Mudanças que Impactam o Sistema de Justiça
Na última segunda-feira (5), o Ministério da Justiça e Segurança Pública lançou duas portarias que estabelecem diretrizes importantes para o uso de informações criminais no Brasil. A criação do Sistema Nacional de Informações Criminais (Sinic) e do Protocolo Nacional de Reconhecimento de Pessoas em Procedimentos Criminais promete modernizar e integrar os dados sobre crimes e condenações no país. A Portaria 1123/2026, assinada pelo ministro Ricardo Lewandowski, determina que o Sinic será responsável por consolidar em uma única base nacional todos os registros de indivíduos condenados por crimes como associação a facções criminosas e violência sexual contra crianças e adolescentes.
Com a implementação dessa nova portaria, o Sinic se tornará a fonte exclusiva para a emissão da Certidão Nacional Criminal e da Folha de Antecedentes Criminais. De acordo com o ministério, essa mudança visa substituir gradualmente as certidões emitidas por tribunais, polícias civis e institutos de identificação das diferentes Unidades da Federação, criando um sistema mais eficiente e unificado.
Padronização e Segurança nas Investigações Policiais
A segunda portaria, a 1122/2026, apresenta o Protocolo Nacional de Reconhecimento de Pessoas em Procedimentos Criminais.

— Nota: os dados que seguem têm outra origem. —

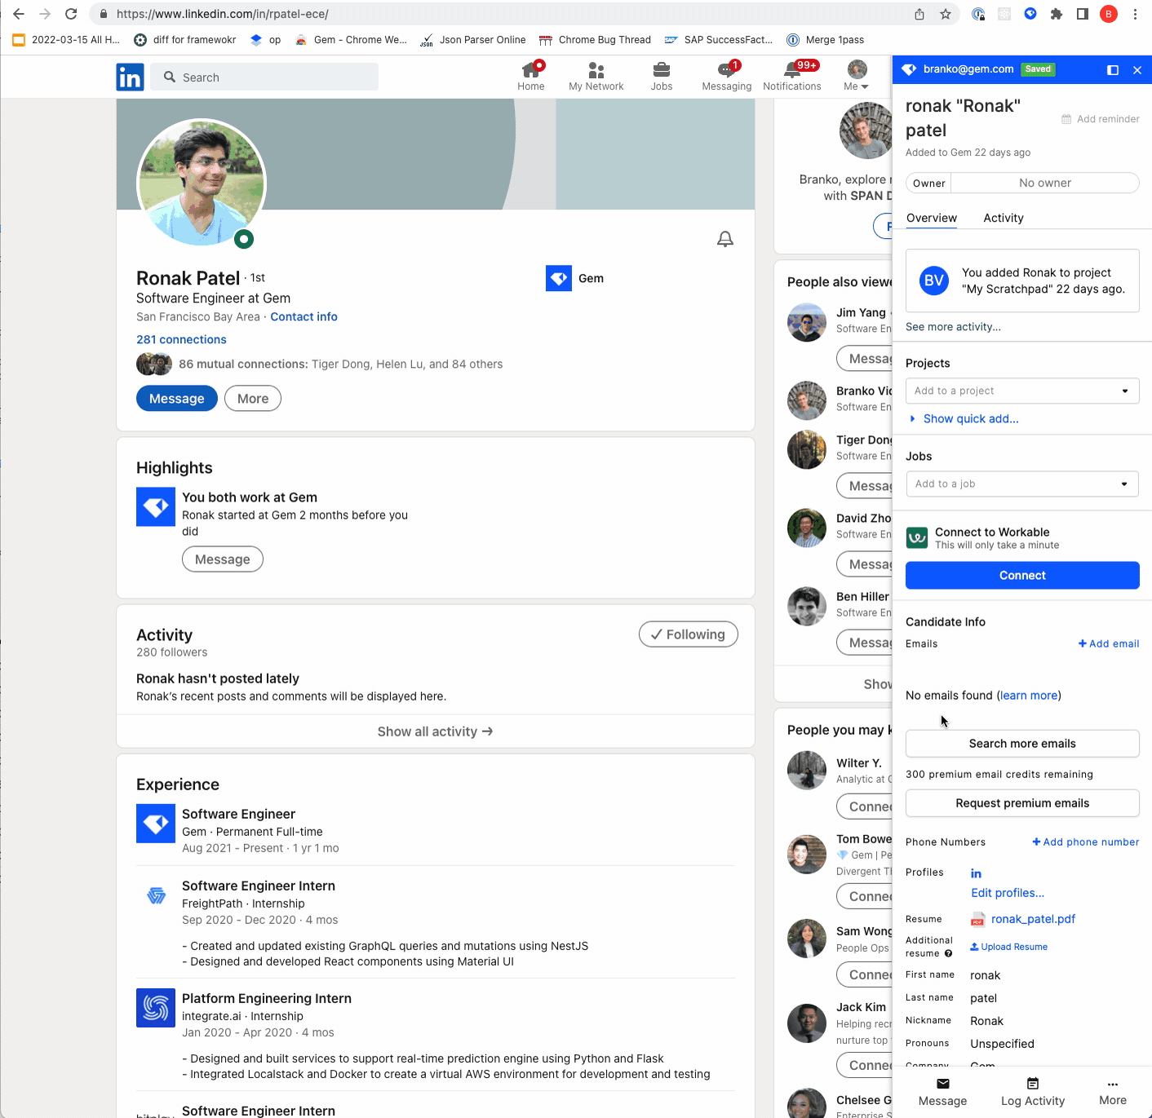Toggle the Following button in Activity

Este protocolo tem como meta padronizar e subsidiar os procedimentos investigativos realizados pelas polícias judiciárias, incluindo a Polícia Federal, Polícias Civis e a Força Nacional de Segurança Pública. O objetivo, segundo o Ministério da Justiça, é garantir maior confiabilidade e segurança jurídica no uso do reconhecimento de indivíduos como prova em processos judiciais. Além disso, pretende-se padronizar os procedimentos técnicos e operacionais nesse contexto, com a expectativa de reduzir o risco de condenações indevidas.
Uma das inovações trazidas pelo protocolo é a adesão voluntária, que será considerada um critério técnico para a priorização do repasse de recursos federais do Fundo Nacional de Segurança Pública (FNSP). Esses recursos são destinados a ações de polícia judiciária que envolvem o reconhecimento de pessoas. A expectativa é que essa medida incentive as diferentes forças de segurança a adotarem as novas diretrizes, promovendo um ambiente mais seguro e justo para todos os cidadãos.
Essas mudanças refletem um esforço contínuo do governo para aprimorar a segurança pública no Brasil. O sistema de informações criminais, agora unificado e padronizado, promete facilitar o trabalho das autoridades e contribuir para a construção de um sistema judiciário mais eficiente e transparente. Especialistas na área de segurança pública veem essas iniciativas com bons olhos, uma vez que a centralização dos dados poderá trazer benefícios significativos na luta contra o crime organizado e na proteção dos direitos dos cidadãos.
Os desdobramentos dessas portarias ainda estão por vir, mas a esperança é que elas resultem em um sistema de justiça mais justo e acessível, onde as informações sejam utilizadas de maneira responsável e eficaz. A sociedade aguarda ansiosamente por resultados que confirmem a eficácia dessas novas normativas e que, de fato, contribuam para uma segurança pública mais robusta e confiável no Brasil.